● **Extrait source**:
Le Turc en Italie à l’Opéra Royal de Wallonie-Liège, de la télé aux pensées

Xl_b._pizzuti_-_m._s_ng__-_e._galitskaya_-_g._loconsolo__c__orw_j-berger © ORW-Liège – J. Berger

Même si Le Turc en Italie n’est pas le titre le plus donné de Rossini, sa mise en scène reste assez souvent astreinte au théâtre dans le théâtre en raison du personnage du poète Prosdocimo, commentateur et déclencheur de l’action. Après un Palais enchanté gigogne et virtuose, l’enfant du pays – de Verviers, plus exactement – Fabrice Murgia fait ses débuts à l’Opéra Royal de Wallonie-Liège dans avec sa première œuvre lyrique « de répertoire ». Il tente de résoudre l’équation du maître de cérémonie avec un réalisateur de cinéma cherchant auprès de ses comédiens l’inspiration de la telenovela qu’il est en train de tourner. La caméra tourne sur certains airs, bien calibrée, pour s’approcher de l’imagerie du feuilleton télé. Et puis, parfois, elle se fixe sur les figurants d’autres programmes – les Chœurs de l’Opéra Royal de Wallonie-Liège, gaillards et efficaces –, dont le regard lumineux (même dans l’absence) sur les chanteurs donne le pouls de la trajectoire dramatique. C’est sur ce point précis que Fabrice Murgia transcende son propos, sans commune mesure avec le déjà-vu des sempiternelles mises en abyme. On retrouve donc son univers fellinien et sa passionnante veine à faire dialoguer l’image avec un jeu d’acteurs millimétré, mais on le sent un peu contraint de tricoter avec le personnage de Prosdocimo dans le deuxième acte, où il bifurque vers le raccourci de la confusion du réel et de la création artistique, avec le montage des « à-côté » du focus scène, dans une scène de bal étonnamment peu inventive. Mais ce qu’on ne peut certainement pas lui enlever, c’est sa passion du théâtre, qu’il ne se lasse jamais de délier en un Rubik’s Cube multi-émotionnel incarné le diable au corps par une distribution volontaire.

[Entrées pour repérer des mots et des éléments]

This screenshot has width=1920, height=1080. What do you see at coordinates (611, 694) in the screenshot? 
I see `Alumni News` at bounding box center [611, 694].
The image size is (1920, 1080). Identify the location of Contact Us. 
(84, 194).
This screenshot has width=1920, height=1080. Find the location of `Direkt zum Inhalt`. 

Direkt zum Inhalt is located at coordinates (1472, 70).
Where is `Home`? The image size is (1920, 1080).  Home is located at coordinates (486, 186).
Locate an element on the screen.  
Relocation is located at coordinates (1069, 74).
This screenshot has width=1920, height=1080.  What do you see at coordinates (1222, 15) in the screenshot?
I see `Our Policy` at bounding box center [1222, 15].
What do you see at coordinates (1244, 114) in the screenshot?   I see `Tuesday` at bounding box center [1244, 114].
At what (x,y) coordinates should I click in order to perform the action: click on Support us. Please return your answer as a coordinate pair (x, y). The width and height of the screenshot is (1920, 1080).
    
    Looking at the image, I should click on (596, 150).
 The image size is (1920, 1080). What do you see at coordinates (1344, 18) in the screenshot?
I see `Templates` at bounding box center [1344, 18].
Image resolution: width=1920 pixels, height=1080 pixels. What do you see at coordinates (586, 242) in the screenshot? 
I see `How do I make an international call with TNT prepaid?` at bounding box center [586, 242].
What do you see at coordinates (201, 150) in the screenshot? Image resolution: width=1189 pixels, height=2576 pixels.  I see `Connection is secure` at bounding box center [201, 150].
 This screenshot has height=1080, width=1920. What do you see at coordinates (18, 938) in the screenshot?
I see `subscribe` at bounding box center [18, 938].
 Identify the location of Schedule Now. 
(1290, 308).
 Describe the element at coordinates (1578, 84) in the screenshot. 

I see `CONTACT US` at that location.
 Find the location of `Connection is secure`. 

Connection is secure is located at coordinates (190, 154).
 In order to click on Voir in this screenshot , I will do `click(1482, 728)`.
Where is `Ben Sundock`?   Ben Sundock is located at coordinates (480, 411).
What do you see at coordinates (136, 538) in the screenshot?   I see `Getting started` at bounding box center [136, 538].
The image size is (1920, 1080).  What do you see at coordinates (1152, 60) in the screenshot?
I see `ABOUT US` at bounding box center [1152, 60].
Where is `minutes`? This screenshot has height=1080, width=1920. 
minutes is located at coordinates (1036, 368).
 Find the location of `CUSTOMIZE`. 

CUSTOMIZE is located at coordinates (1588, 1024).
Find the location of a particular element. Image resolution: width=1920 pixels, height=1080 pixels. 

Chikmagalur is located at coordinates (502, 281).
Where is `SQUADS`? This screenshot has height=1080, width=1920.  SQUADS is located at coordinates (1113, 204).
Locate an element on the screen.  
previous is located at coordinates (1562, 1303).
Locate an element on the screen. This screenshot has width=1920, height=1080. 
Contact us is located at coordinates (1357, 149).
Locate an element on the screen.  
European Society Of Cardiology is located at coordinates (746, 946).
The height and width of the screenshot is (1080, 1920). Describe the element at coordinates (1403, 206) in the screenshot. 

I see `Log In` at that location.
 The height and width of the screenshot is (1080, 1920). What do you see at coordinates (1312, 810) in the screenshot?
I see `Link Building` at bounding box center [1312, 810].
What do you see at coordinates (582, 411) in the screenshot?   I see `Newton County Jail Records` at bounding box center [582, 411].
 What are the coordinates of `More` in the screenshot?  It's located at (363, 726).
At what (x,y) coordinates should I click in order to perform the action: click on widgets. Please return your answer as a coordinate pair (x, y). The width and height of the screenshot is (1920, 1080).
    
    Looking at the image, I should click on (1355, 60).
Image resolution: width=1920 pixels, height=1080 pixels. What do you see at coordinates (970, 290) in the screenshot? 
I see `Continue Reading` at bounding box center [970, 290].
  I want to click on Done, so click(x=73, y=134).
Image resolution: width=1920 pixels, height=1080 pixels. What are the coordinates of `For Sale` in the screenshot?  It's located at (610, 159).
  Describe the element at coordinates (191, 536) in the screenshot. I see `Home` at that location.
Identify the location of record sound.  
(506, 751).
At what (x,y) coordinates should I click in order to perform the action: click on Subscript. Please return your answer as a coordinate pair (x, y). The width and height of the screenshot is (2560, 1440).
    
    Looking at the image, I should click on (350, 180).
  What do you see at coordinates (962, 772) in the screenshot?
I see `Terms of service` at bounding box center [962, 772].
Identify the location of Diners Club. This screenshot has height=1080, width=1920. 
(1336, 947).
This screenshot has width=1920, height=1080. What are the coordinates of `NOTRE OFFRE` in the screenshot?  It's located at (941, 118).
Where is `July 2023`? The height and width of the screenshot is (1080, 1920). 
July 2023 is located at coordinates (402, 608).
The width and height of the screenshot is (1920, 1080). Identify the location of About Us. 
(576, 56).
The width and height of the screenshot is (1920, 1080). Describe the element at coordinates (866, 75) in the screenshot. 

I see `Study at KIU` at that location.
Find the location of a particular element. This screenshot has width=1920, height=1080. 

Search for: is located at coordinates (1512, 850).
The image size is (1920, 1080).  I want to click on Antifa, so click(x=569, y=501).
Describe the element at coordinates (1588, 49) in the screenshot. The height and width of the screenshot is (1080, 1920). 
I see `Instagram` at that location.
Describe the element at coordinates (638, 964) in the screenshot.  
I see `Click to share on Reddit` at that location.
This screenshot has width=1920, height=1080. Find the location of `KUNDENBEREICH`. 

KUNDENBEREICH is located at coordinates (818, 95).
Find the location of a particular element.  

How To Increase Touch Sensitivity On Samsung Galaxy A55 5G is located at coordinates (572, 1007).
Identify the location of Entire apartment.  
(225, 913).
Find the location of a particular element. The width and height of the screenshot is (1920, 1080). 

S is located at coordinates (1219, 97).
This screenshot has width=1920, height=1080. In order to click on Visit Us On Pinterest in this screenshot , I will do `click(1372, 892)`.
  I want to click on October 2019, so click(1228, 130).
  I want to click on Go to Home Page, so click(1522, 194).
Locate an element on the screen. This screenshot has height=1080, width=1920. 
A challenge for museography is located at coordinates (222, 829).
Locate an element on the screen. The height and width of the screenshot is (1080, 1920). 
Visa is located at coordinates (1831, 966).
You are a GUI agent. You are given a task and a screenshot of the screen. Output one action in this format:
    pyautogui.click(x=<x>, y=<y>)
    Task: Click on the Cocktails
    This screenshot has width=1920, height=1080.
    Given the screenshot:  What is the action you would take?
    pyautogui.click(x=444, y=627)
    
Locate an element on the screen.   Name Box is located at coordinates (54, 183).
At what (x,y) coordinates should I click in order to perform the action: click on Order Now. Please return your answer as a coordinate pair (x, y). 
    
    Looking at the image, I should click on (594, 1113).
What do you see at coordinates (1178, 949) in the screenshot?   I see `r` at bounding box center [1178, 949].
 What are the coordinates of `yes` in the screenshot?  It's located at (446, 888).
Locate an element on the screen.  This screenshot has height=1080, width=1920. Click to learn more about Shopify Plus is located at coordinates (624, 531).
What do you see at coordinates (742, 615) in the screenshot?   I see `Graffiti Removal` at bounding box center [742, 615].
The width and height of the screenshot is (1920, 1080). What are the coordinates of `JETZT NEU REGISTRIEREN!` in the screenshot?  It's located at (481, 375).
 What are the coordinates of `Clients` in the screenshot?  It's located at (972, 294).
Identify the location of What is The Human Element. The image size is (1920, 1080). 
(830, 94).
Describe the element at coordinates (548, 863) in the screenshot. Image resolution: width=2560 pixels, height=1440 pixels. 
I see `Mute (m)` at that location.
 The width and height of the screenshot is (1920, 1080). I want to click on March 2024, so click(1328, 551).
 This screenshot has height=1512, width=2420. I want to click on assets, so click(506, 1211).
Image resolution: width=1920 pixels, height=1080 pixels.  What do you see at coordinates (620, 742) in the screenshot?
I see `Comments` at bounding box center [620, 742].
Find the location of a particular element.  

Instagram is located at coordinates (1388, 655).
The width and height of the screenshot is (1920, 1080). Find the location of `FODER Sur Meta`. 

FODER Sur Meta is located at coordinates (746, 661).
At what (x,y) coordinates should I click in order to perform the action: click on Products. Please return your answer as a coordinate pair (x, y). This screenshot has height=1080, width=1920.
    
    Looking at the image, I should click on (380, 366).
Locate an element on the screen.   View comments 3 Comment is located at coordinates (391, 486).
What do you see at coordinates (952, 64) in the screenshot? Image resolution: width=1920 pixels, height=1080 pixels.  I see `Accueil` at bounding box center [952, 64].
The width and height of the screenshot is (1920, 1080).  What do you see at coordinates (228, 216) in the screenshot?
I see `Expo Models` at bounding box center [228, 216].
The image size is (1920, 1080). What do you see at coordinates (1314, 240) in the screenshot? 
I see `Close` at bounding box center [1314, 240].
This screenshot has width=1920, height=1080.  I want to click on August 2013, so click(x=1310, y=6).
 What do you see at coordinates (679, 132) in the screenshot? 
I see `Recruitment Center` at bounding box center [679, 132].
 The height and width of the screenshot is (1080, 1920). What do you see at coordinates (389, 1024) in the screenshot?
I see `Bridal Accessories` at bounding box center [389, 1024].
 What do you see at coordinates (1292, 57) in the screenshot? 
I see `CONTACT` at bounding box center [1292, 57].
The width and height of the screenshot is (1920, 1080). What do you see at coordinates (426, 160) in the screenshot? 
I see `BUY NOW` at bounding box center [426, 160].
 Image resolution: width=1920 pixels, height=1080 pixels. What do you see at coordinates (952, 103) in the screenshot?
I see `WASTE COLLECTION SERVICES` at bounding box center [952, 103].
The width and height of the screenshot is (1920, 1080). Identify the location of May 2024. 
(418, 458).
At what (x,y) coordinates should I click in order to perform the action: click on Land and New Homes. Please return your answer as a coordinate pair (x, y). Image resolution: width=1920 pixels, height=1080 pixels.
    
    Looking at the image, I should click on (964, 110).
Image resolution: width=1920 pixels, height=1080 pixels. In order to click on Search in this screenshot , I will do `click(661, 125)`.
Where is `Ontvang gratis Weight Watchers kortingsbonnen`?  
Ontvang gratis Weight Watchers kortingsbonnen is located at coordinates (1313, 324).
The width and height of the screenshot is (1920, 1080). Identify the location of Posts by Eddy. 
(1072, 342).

● **Consignes des tâches**:
1. Reproduisez intégralement, sans la moindre modification, la critique du Turc en Italie.
2. Exprimez sous forme de liste JSON de chaînes, à raison d'une chaîne par ligne et sans les lignes vides, les lignes des entrées comprises entre celle qui contient « of May 2024. » et la fin des entrées, ces deux bornes incluses.

● **Solutions proposées**:
1.
Le Turc en Italie à l’Opéra Royal de Wallonie-Liège, de la télé aux pensées

Xl_b._pizzuti_-_m._s_ng__-_e._galitskaya_-_g._loconsolo__c__orw_j-berger © ORW-Liège – J. Berger

Même si Le Turc en Italie n’est pas le titre le plus donné de Rossini, sa mise en scène reste assez souvent astreinte au théâtre dans le théâtre en raison du personnage du poète Prosdocimo, commentateur et déclencheur de l’action. Après un Palais enchanté gigogne et virtuose, l’enfant du pays – de Verviers, plus exactement – Fabrice Murgia fait ses débuts à l’Opéra Royal de Wallonie-Liège dans avec sa première œuvre lyrique « de répertoire ». Il tente de résoudre l’équation du maître de cérémonie avec un réalisateur de cinéma cherchant auprès de ses comédiens l’inspiration de la telenovela qu’il est en train de tourner. La caméra tourne sur certains airs, bien calibrée, pour s’approcher de l’imagerie du feuilleton télé. Et puis, parfois, elle se fixe sur les figurants d’autres programmes – les Chœurs de l’Opéra Royal de Wallonie-Liège, gaillards et efficaces –, dont le regard lumineux (même dans l’absence) sur les chanteurs donne le pouls de la trajectoire dramatique. C’est sur ce point précis que Fabrice Murgia transcende son propos, sans commune mesure avec le déjà-vu des sempiternelles mises en abyme. On retrouve donc son univers fellinien et sa passionnante veine à faire dialoguer l’image avec un jeu d’acteurs millimétré, mais on le sent un peu contraint de tricoter avec le personnage de Prosdocimo dans le deuxième acte, où il bifurque vers le raccourci de la confusion du réel et de la création artistique, avec le montage des « à-côté » du focus scène, dans une scène de bal étonnamment peu inventive. Mais ce qu’on ne peut certainement pas lui enlever, c’est sa passion du théâtre, qu’il ne se lasse jamais de délier en un Rubik’s Cube multi-émotionnel incarné le diable au corps par une distribution volontaire.

2.
[
  "The width and height of the screenshot is (1920, 1080). Identify the location of May 2024. ",
  "(418, 458).",
  "At what (x,y) coordinates should I click in order to perform the action: click on Land and New Homes. Please return your answer as a coordinate pair (x, y). Image resolution: width=1920 pixels, height=1080 pixels.",
  "    Looking at the image, I should click on (964, 110).",
  "Image resolution: width=1920 pixels, height=1080 pixels. In order to click on Search in this screenshot , I will do `click(661, 125)`.",
  "Where is `Ontvang gratis Weight Watchers kortingsbonnen`?  ",
  "Ontvang gratis Weight Watchers kortingsbonnen is located at coordinates (1313, 324).",
  "The width and height of the screenshot is (1920, 1080). Identify the location of Posts by Eddy. ",
  "(1072, 342)."
]